Berg is a musician-songwriter who has written or co-written several songs for professional wrestling, including Badstreet USA, which he co-wrote with one of the defendants, Michael Seitz, aka Michael Hayes.  The song was played as “entrance music” for certain professional wrestlers, including Seitz.

In 1983 Berg registered this song with Broadcast Music Inc. to collect licensing fees and administer his royalties, while still retaining his publishing rights.

This controversy arose out of THQ, a video game company, seeking to use Badstreet in one of its games. THQ initially made an offer to Berg to license the song but then later notified him that records showed the song was owned by the WWE.

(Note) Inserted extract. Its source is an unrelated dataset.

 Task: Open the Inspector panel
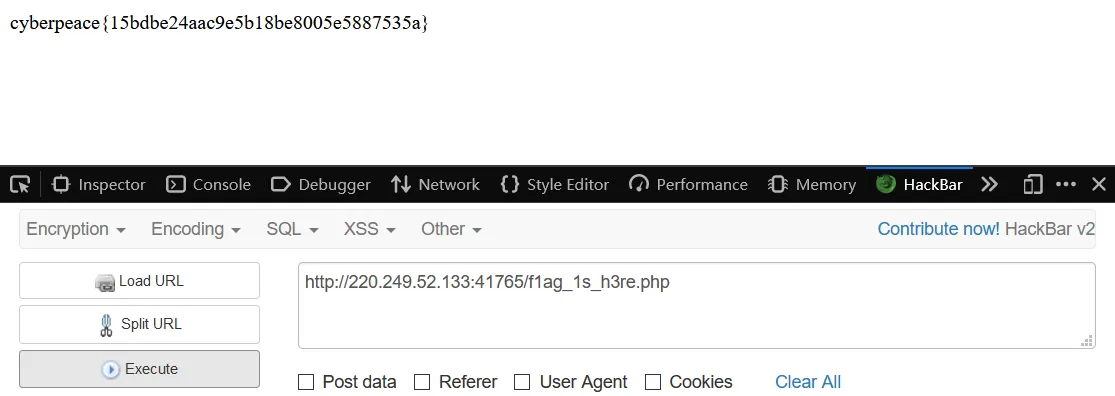click(99, 185)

When he researched, Berg found that the song as well as eleven other protected works had been re-registered with BMI by the WWE, listing co-defendants Seitz or James Johnston as “songwriter/composer” and defendant Stephanie Music as publisher.  This resulted in the royalties from use of the works on the WWE’s cable station, DVDs and ringtones going to the defendants.


Berg sued for declaratory judgment of copyright ownership, infringement, contributory infringement, unfair competition, tortious interference with existing and potential business relationships, civil conspiracy and money had and received; WWE moved to dismiss, based on lack of personal jurisdiction, failure to properly state direct and contributory copyright infringement claims and preemption of the state law claims.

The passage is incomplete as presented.